§ Directions for this task:
Among the entries below, please repeat exactly and only the lines from the line containing "You are a computer-use" to the line containing "Screen dimensions: 1512x802", both lines included.

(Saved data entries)
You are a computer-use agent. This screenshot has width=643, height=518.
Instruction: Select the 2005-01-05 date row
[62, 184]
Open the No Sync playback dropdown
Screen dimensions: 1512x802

--

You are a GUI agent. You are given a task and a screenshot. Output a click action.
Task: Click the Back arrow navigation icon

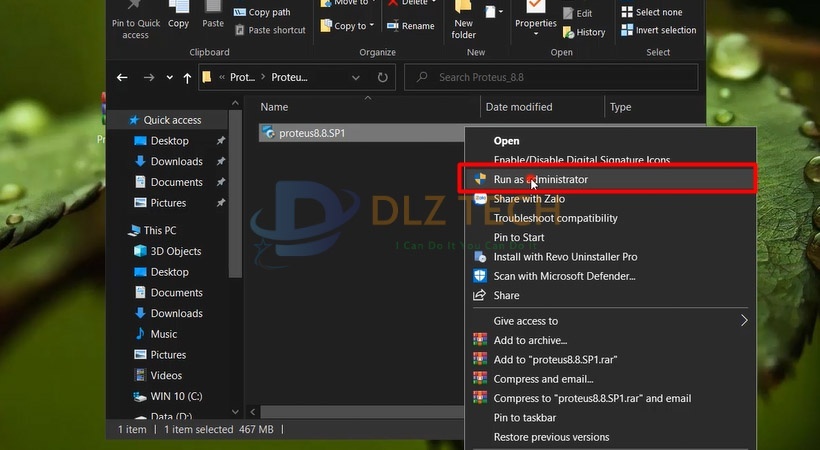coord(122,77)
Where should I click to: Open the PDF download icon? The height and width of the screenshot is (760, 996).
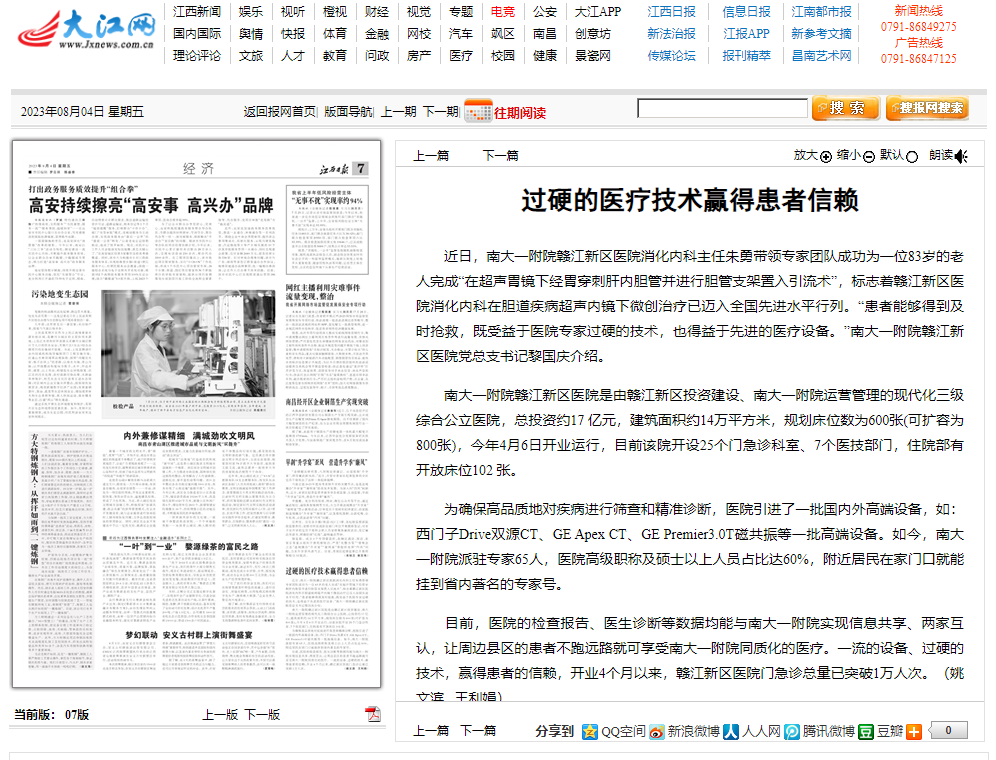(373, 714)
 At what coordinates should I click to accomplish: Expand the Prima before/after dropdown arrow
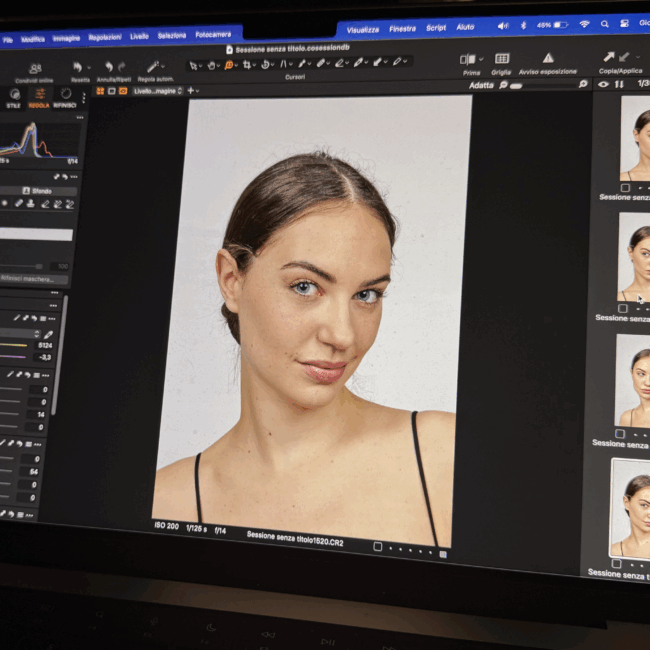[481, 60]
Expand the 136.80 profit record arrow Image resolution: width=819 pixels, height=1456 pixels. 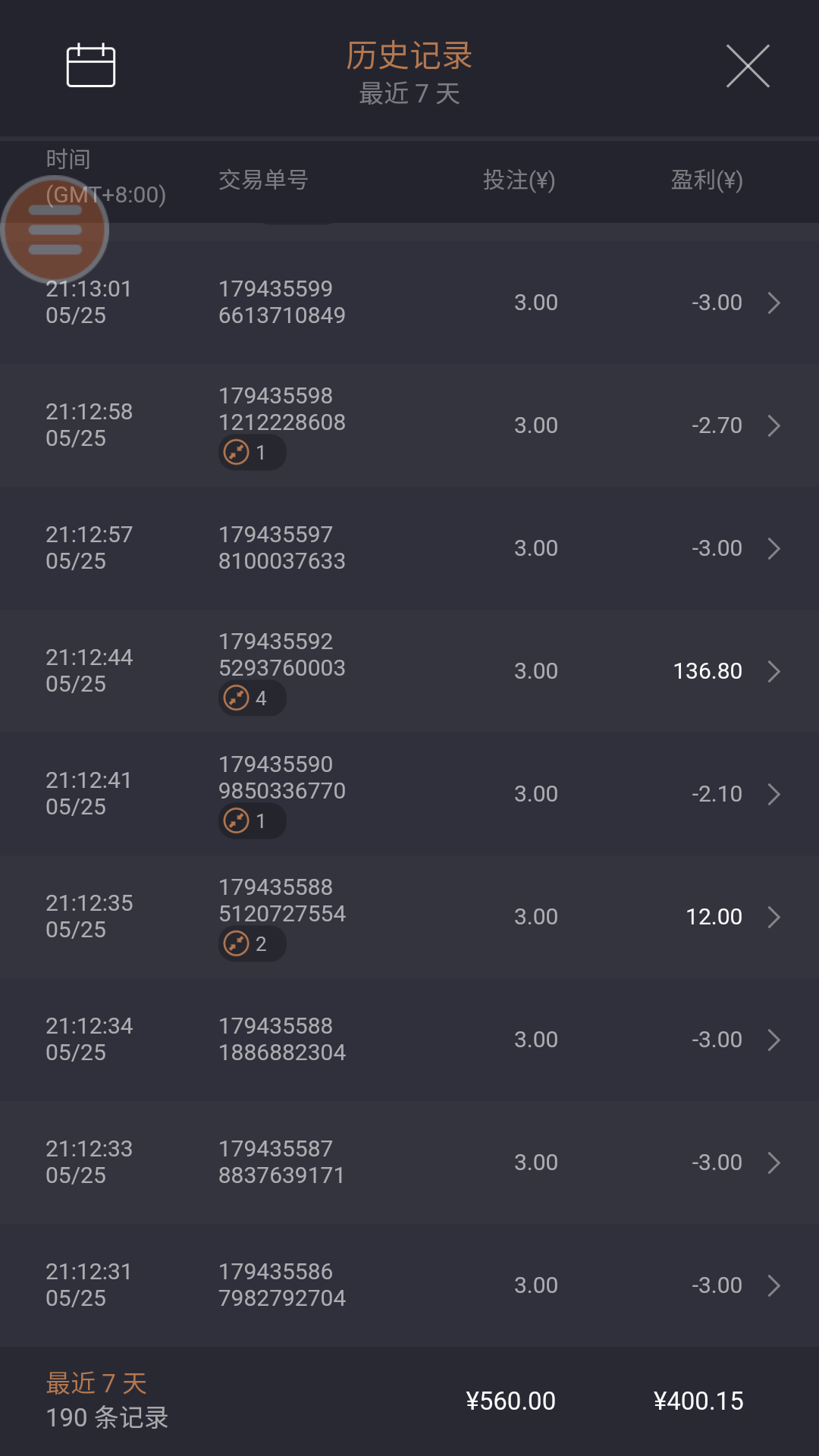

§ Your response:
You are a computer-use agent. This screenshot has width=643, height=518.
Instruction: Select the 2005-01-05 date row
[62, 184]
Open the No Sync playback dropdown
Screen dimensions: 1512x802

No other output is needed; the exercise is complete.